• [What the task asks]:
Whether an entry is long or short, retype it exactly.

(Recorded information begins)

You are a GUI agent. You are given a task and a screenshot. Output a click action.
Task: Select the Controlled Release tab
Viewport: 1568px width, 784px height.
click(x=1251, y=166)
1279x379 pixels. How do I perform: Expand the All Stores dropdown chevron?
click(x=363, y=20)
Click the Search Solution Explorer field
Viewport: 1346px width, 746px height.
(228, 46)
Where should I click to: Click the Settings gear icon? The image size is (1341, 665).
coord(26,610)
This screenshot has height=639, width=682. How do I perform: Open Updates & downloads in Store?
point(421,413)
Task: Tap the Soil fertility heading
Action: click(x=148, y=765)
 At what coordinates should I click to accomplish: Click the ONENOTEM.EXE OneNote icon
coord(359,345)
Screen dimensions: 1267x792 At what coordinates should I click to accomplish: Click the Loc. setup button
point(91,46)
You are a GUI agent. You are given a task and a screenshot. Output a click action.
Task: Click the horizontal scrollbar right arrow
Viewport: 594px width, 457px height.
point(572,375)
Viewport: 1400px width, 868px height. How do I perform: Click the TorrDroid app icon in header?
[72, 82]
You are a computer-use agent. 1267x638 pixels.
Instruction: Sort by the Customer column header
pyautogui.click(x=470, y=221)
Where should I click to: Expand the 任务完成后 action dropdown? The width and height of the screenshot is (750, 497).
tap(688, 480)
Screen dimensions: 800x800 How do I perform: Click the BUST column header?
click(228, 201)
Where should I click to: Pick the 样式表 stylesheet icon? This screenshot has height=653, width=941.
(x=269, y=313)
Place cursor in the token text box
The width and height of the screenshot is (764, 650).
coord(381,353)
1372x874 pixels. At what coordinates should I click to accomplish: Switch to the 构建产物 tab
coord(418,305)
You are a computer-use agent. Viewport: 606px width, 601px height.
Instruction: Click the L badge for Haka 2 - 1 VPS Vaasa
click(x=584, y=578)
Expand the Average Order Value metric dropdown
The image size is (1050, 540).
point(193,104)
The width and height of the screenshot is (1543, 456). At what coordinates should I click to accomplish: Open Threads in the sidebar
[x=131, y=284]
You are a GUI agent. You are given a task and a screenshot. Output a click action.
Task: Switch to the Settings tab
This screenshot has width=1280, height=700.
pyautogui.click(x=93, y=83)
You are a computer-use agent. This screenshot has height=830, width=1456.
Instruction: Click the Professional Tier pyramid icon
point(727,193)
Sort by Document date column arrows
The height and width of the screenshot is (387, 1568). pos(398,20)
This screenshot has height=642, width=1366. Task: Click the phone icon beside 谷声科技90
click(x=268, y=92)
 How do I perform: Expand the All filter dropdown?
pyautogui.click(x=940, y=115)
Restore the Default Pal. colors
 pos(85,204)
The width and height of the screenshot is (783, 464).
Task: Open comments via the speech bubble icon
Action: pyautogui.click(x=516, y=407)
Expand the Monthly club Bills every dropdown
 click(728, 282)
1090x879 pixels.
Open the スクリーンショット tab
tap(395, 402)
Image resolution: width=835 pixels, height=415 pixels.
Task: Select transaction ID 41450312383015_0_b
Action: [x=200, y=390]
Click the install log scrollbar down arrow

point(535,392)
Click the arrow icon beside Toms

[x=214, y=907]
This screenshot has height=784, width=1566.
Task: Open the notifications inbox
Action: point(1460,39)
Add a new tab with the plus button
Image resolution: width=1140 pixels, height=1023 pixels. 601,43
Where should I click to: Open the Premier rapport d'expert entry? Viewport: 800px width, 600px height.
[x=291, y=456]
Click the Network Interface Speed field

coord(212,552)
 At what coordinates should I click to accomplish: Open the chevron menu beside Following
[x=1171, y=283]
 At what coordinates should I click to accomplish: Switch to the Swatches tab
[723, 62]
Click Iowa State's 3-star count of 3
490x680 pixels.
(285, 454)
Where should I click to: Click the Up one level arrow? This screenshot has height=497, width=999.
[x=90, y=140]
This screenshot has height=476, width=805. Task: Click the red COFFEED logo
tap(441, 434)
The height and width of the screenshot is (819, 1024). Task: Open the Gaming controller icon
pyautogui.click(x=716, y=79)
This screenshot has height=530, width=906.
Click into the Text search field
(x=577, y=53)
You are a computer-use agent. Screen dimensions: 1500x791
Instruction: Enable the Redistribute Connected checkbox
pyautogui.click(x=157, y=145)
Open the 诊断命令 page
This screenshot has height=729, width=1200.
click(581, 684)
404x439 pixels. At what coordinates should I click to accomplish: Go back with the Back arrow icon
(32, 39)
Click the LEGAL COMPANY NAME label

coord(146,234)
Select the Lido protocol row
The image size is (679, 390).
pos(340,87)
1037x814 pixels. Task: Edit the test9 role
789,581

(Recorded information ends)

• [Worked solution]:
You are a GUI agent. You are given a task and a screenshot. Output a click action.
Task: Select the Controlled Release tab
Viewport: 1568px width, 784px height.
click(x=1251, y=166)
1279x379 pixels. How do I perform: Expand the All Stores dropdown chevron?
click(x=363, y=20)
Click the Search Solution Explorer field
Viewport: 1346px width, 746px height.
(228, 46)
Where should I click to: Click the Settings gear icon? The image size is (1341, 665).
coord(26,610)
This screenshot has height=639, width=682. How do I perform: Open Updates & downloads in Store?
point(421,413)
Task: Tap the Soil fertility heading
Action: click(x=148, y=765)
 At what coordinates should I click to accomplish: Click the ONENOTEM.EXE OneNote icon
coord(359,345)
Screen dimensions: 1267x792 At what coordinates should I click to accomplish: Click the Loc. setup button
point(91,46)
You are a GUI agent. You are given a task and a screenshot. Output a click action.
Task: Click the horizontal scrollbar right arrow
Viewport: 594px width, 457px height.
point(572,375)
Viewport: 1400px width, 868px height. How do I perform: Click the TorrDroid app icon in header?
[72, 82]
You are a computer-use agent. 1267x638 pixels.
Instruction: Sort by the Customer column header
pyautogui.click(x=470, y=221)
Where should I click to: Expand the 任务完成后 action dropdown? The width and height of the screenshot is (750, 497).
tap(688, 480)
Screen dimensions: 800x800 How do I perform: Click the BUST column header?
click(228, 201)
Where should I click to: Pick the 样式表 stylesheet icon? This screenshot has height=653, width=941.
(x=269, y=313)
Place cursor in the token text box
The width and height of the screenshot is (764, 650).
coord(381,353)
1372x874 pixels. At what coordinates should I click to accomplish: Switch to the 构建产物 tab
coord(418,305)
You are a computer-use agent. Viewport: 606px width, 601px height.
Instruction: Click the L badge for Haka 2 - 1 VPS Vaasa
click(x=584, y=578)
Expand the Average Order Value metric dropdown
The image size is (1050, 540).
point(193,104)
The width and height of the screenshot is (1543, 456). At what coordinates should I click to accomplish: Open Threads in the sidebar
[x=131, y=284]
You are a GUI agent. You are given a task and a screenshot. Output a click action.
Task: Switch to the Settings tab
This screenshot has width=1280, height=700.
pyautogui.click(x=93, y=83)
You are a computer-use agent. This screenshot has height=830, width=1456.
Instruction: Click the Professional Tier pyramid icon
point(727,193)
Sort by Document date column arrows
The height and width of the screenshot is (387, 1568). pos(398,20)
This screenshot has height=642, width=1366. Task: Click the phone icon beside 谷声科技90
click(x=268, y=92)
 How do I perform: Expand the All filter dropdown?
pyautogui.click(x=940, y=115)
Restore the Default Pal. colors
 pos(85,204)
The width and height of the screenshot is (783, 464).
Task: Open comments via the speech bubble icon
Action: pyautogui.click(x=516, y=407)
Expand the Monthly club Bills every dropdown
 click(728, 282)
1090x879 pixels.
Open the スクリーンショット tab
tap(395, 402)
Image resolution: width=835 pixels, height=415 pixels.
Task: Select transaction ID 41450312383015_0_b
Action: [x=200, y=390]
Click the install log scrollbar down arrow

point(535,392)
Click the arrow icon beside Toms

[x=214, y=907]
This screenshot has height=784, width=1566.
Task: Open the notifications inbox
Action: point(1460,39)
Add a new tab with the plus button
Image resolution: width=1140 pixels, height=1023 pixels. 601,43
Where should I click to: Open the Premier rapport d'expert entry? Viewport: 800px width, 600px height.
[x=291, y=456]
Click the Network Interface Speed field

coord(212,552)
 At what coordinates should I click to accomplish: Open the chevron menu beside Following
[x=1171, y=283]
 At what coordinates should I click to accomplish: Switch to the Swatches tab
[723, 62]
Click Iowa State's 3-star count of 3
490x680 pixels.
(285, 454)
Where should I click to: Click the Up one level arrow? This screenshot has height=497, width=999.
[x=90, y=140]
This screenshot has height=476, width=805. Task: Click the red COFFEED logo
tap(441, 434)
The height and width of the screenshot is (819, 1024). Task: Open the Gaming controller icon
pyautogui.click(x=716, y=79)
This screenshot has height=530, width=906.
Click into the Text search field
(x=577, y=53)
You are a computer-use agent. Screen dimensions: 1500x791
Instruction: Enable the Redistribute Connected checkbox
pyautogui.click(x=157, y=145)
Open the 诊断命令 page
This screenshot has height=729, width=1200.
click(581, 684)
404x439 pixels. At what coordinates should I click to accomplish: Go back with the Back arrow icon
(32, 39)
Click the LEGAL COMPANY NAME label

coord(146,234)
Select the Lido protocol row
The image size is (679, 390).
pos(340,87)
1037x814 pixels. Task: Edit the test9 role
789,581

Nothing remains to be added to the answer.